### Task statement
Among the entries below, count the lines that contain the word "agent". Write down only the total.

Stored data
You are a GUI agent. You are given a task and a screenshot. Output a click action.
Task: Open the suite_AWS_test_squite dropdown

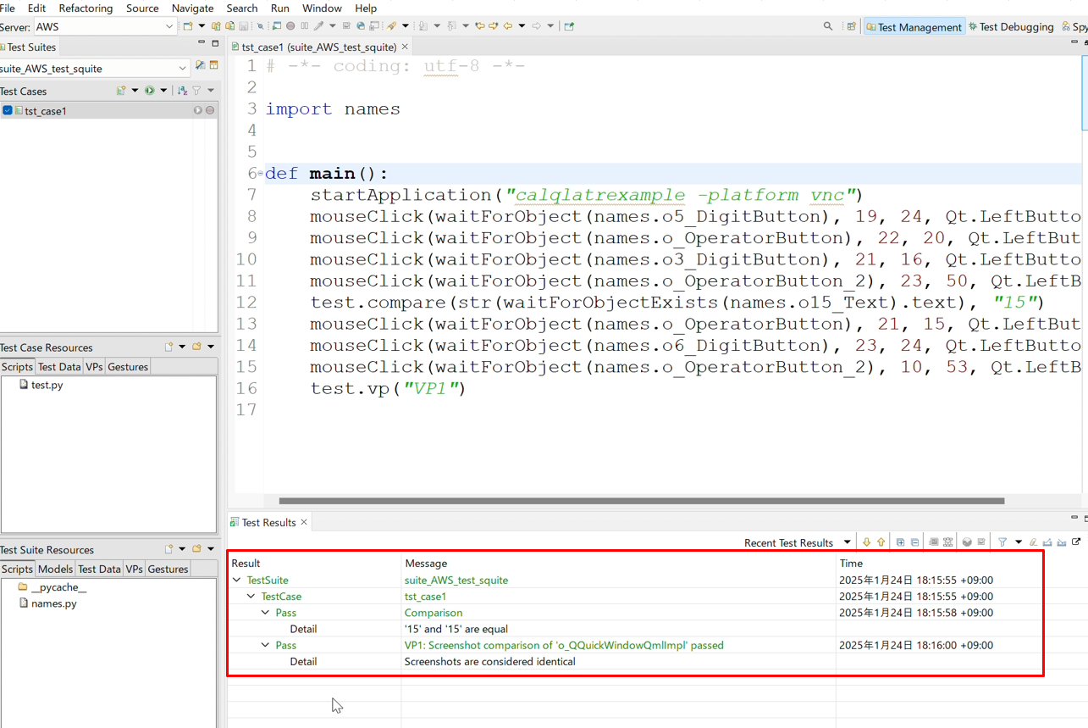point(183,68)
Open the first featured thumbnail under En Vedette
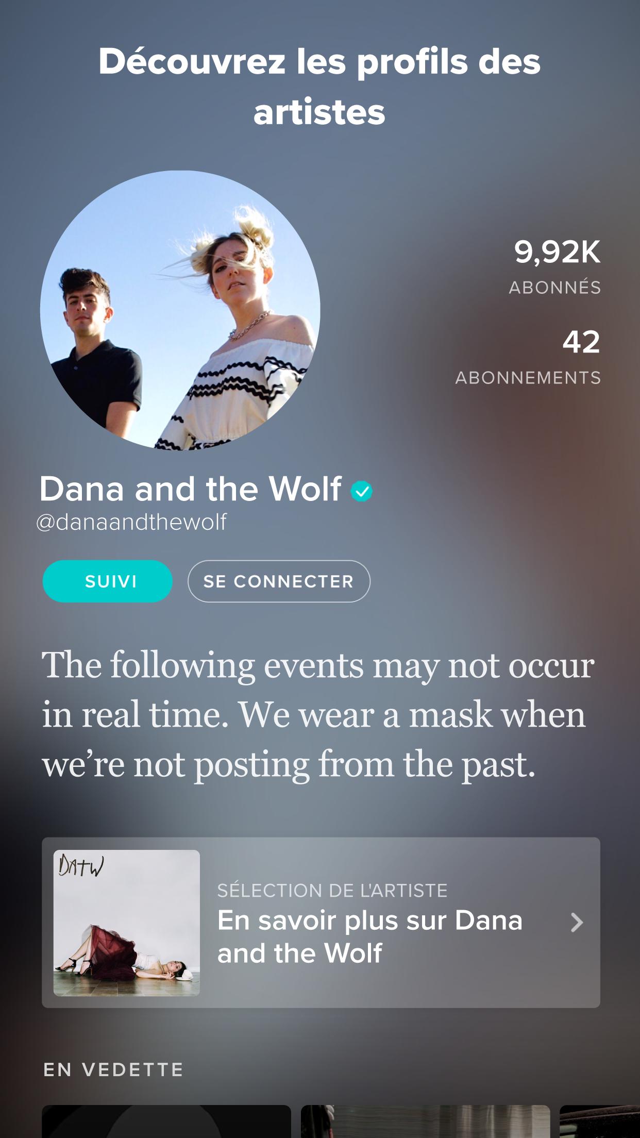 pos(166,1122)
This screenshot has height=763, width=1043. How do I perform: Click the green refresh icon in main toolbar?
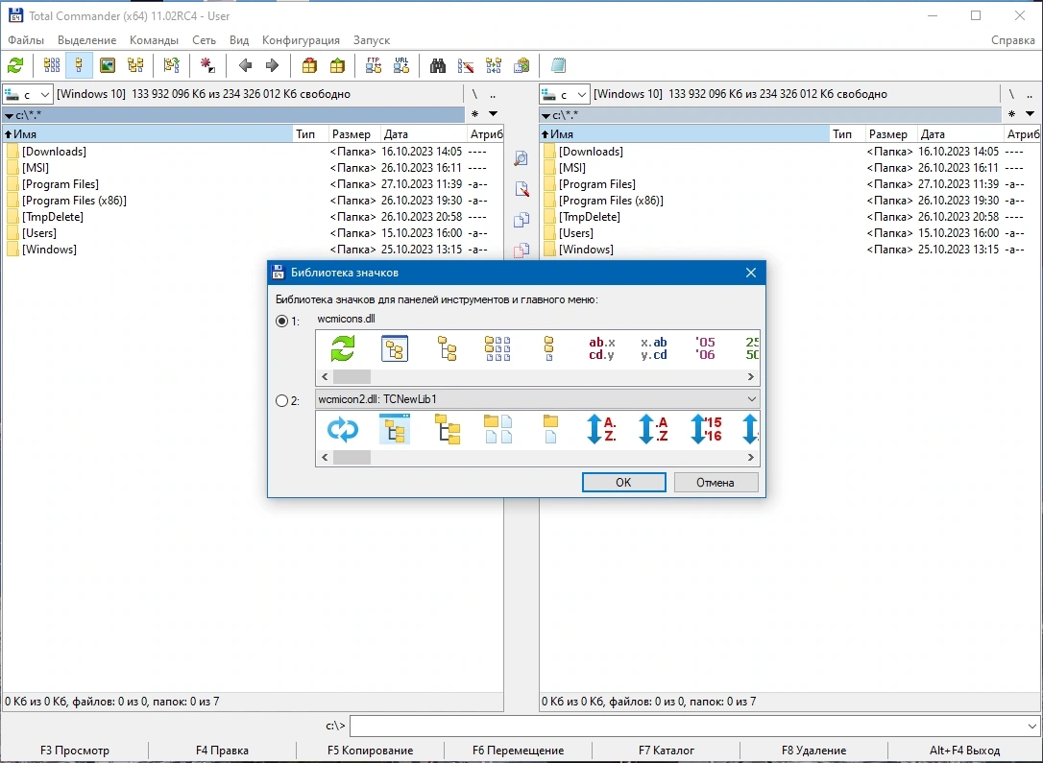coord(15,65)
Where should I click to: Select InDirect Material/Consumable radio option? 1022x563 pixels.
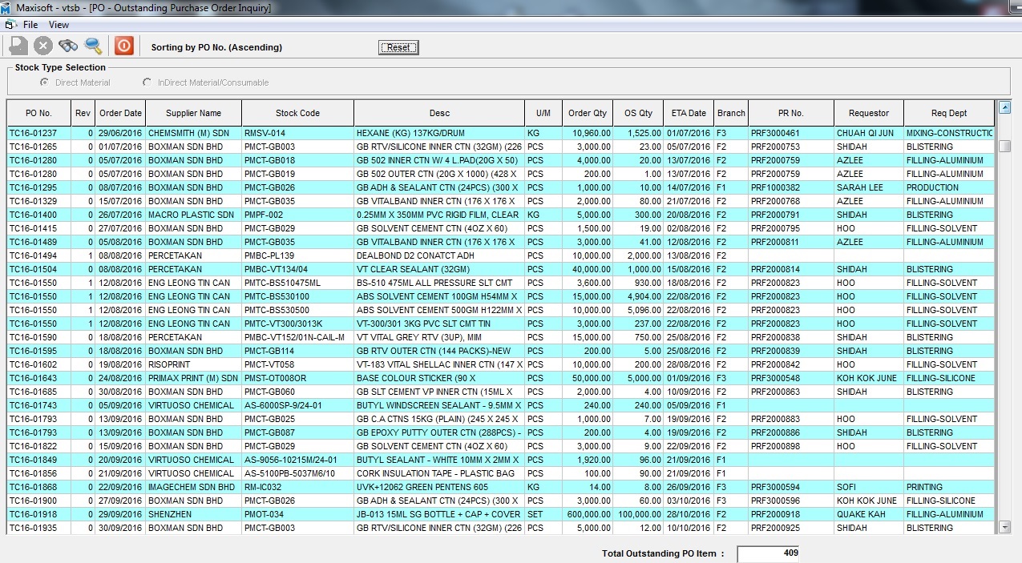pyautogui.click(x=147, y=82)
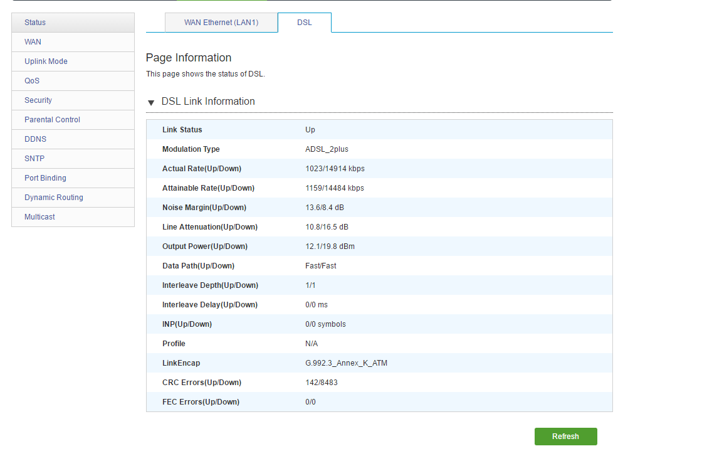Click the CRC Errors value 142/8483

(321, 383)
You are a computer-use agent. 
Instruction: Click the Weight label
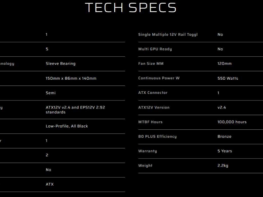[x=145, y=166]
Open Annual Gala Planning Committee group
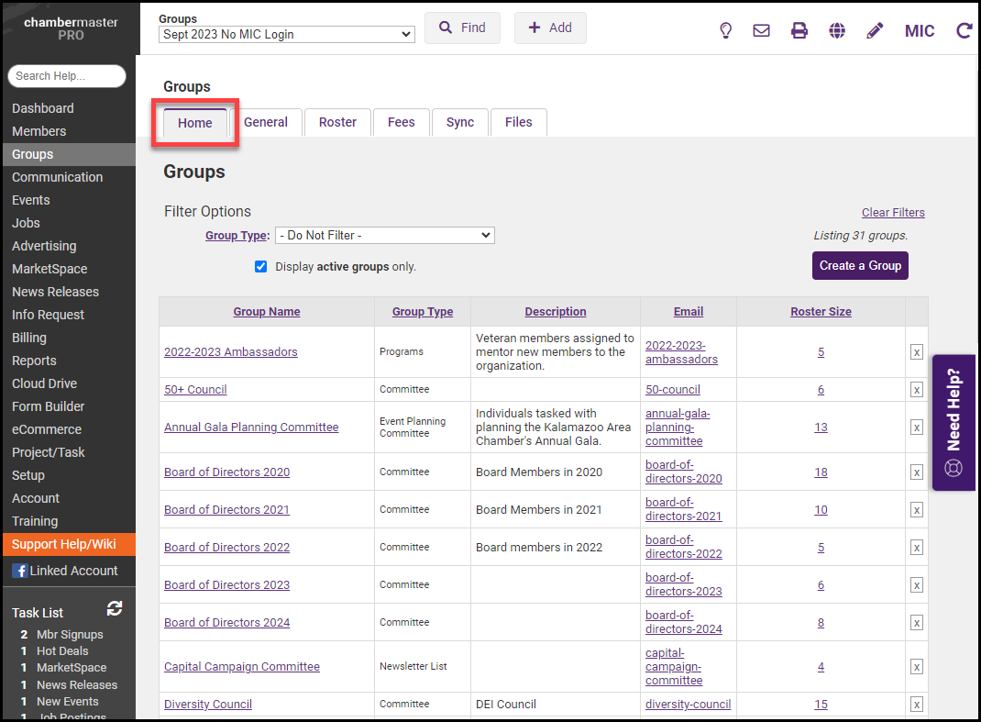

### Reply to the exercise
2